Einsame Entscheidungen sind der Tod einer Beziehung, heißt es in einschlägigen Beziehungsratgebern. Angela Merkel hat die Beziehung zu den Bundesbürgern schon mehrfach durch einsame Entscheidungen aufs Spiel gesetzt. Man kann schwerlich behaupten, dass diese Entscheidungen dem Land stets zum Wohle gereicht hätten. Das Kleinsparen der Bundeswehr und die Abschaffung der Wehrpflicht haben eine Schönwetterarmee hervorgebracht, die erst eine Kommission bilden muss, bevor sie ein einsatztaugliches Gerät aufstöbert. Das Management der Flüchtlingskrise hat große Teile der Bevölkerung von den Volksparteien entfremdet und viele enttäuschte Konservative den rechten Rattenfängern in die Arme getrieben. Das Chaos im Bundesamt für Migration und Flüchtlinge steht exemplarisch für diese Halligalli-Politik. Ja, und dann sind da noch der Atomausstieg und die euphorisch angekündigte Energiewende. Leider folgte auf die euphorischen Ankündigungen nicht viel mehr, als dass die Atomkonzerne in die Knie gezwungen und im ganzen Land Bürgerinitiativen gegen Windräder befördert wurden.

Dabei wäre es nicht unmöglich, den zweifellos notwendigen Umstieg von Kohle, Öl, Gas und Atomstrom auf Windenergie, Solarthermie, Fotovoltaik, Bioenergie und Wasserkraft in den kommenden 15, 20 Jahren zu stemmen. Wer sich mit Experten über das Thema unterhält, bekommt immer wieder zwei Einschätzungen zu hören: Erstens geht es nicht voran. Und das liegt zweitens am mangelnden politischen Willen. Auf die einsame Entscheidung folgte einsames Aussitzen.

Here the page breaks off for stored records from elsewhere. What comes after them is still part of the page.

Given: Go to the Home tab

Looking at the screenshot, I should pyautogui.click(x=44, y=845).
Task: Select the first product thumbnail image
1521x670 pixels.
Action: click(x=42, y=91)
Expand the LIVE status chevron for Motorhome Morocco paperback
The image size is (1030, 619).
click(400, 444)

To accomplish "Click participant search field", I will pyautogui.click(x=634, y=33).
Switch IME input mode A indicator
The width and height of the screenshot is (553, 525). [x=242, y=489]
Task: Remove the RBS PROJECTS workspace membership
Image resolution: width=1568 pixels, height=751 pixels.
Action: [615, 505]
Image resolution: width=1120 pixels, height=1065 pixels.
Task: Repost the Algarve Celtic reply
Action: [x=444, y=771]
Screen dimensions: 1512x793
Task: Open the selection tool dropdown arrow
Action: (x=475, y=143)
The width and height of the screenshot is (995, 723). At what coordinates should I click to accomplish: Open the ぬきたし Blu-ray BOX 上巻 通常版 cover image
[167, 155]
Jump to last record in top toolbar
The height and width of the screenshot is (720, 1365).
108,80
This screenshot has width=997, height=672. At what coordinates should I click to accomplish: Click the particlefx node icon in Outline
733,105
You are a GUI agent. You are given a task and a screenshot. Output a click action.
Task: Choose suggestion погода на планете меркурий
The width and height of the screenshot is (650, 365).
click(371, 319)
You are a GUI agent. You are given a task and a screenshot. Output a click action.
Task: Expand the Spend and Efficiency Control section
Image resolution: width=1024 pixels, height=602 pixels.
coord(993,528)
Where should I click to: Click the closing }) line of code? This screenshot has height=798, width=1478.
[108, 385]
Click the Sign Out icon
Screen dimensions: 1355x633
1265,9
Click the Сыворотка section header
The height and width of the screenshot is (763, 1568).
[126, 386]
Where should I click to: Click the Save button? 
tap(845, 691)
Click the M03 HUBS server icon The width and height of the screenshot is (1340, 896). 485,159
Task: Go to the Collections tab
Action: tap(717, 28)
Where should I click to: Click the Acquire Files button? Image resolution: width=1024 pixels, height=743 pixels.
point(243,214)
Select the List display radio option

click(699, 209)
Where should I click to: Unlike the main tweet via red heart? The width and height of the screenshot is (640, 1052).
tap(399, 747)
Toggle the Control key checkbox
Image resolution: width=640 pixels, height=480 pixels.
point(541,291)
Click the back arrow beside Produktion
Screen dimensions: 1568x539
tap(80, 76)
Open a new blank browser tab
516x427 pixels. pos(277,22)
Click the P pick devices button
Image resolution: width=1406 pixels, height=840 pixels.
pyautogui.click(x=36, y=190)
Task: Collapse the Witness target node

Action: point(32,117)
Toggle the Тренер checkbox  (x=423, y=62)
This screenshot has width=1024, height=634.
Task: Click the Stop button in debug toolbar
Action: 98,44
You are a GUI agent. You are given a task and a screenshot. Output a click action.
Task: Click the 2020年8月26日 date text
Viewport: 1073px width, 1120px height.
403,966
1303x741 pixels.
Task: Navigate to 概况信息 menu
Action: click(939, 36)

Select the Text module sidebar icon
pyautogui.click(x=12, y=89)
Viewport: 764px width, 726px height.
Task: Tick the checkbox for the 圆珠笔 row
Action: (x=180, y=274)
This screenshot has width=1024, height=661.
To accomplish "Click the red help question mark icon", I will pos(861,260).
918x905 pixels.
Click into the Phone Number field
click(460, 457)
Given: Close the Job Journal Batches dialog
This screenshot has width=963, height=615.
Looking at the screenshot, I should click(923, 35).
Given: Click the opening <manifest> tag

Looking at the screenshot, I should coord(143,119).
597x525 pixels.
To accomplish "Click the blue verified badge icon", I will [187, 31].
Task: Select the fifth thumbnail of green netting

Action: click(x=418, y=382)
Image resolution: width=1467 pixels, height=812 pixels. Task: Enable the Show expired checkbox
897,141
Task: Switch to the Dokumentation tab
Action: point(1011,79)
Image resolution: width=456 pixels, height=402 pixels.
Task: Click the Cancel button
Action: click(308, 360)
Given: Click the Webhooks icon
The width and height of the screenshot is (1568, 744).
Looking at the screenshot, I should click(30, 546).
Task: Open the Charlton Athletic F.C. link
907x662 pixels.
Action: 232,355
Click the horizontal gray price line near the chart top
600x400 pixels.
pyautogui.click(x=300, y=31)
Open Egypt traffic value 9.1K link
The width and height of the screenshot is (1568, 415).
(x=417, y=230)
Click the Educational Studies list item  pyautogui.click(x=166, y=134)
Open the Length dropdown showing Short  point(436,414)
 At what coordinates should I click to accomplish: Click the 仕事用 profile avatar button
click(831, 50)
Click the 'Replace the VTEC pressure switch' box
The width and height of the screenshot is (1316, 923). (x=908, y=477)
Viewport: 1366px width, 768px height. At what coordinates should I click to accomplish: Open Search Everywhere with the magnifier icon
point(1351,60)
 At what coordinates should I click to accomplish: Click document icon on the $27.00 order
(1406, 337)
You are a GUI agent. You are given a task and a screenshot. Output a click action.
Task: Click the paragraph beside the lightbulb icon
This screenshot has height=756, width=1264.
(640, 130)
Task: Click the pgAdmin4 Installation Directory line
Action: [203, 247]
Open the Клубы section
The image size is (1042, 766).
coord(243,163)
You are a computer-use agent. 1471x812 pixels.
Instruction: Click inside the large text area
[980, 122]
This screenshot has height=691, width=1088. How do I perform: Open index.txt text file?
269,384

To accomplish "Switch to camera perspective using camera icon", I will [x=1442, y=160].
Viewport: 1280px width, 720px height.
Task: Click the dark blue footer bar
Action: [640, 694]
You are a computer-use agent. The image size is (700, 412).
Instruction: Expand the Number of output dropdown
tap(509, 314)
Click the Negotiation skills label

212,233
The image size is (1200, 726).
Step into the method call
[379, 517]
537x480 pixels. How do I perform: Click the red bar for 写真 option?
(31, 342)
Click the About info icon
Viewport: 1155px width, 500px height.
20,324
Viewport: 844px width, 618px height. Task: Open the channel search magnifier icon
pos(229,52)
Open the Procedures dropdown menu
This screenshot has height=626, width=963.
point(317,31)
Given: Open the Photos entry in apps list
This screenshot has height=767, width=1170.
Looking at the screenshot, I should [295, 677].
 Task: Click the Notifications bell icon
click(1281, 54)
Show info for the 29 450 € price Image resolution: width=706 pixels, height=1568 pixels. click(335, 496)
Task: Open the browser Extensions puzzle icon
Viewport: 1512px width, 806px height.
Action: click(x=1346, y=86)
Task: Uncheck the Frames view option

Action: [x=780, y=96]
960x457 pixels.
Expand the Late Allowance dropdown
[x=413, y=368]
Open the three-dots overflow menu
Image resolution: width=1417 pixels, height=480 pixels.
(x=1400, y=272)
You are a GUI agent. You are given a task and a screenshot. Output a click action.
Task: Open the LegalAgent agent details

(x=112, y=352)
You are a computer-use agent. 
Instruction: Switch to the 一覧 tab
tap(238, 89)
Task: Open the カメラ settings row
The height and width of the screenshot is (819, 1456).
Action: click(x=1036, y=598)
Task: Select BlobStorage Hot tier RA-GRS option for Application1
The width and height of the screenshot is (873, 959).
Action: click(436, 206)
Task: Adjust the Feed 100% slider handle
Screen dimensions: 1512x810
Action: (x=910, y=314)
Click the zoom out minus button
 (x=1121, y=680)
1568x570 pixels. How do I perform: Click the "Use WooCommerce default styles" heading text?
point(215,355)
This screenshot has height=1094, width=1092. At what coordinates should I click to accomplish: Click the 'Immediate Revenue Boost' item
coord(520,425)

Peter Altmaier soll das jetzt ändern. Der Mann, der schon so viele Male die Kohlen für Angela Merkel aus dem Feuer geholt hat, ist auch deshalb Wirtschaftsminister geworden, damit er die Kohle endgültig abwickelt (irgendein Kompromiss mit der SPD wird sich schon finden, die macht ja eh alles mit) und die verkorkste Energiewende rettet. Schließlich will Merkel sich damit schmücken, wenn sie irgendwann abtritt.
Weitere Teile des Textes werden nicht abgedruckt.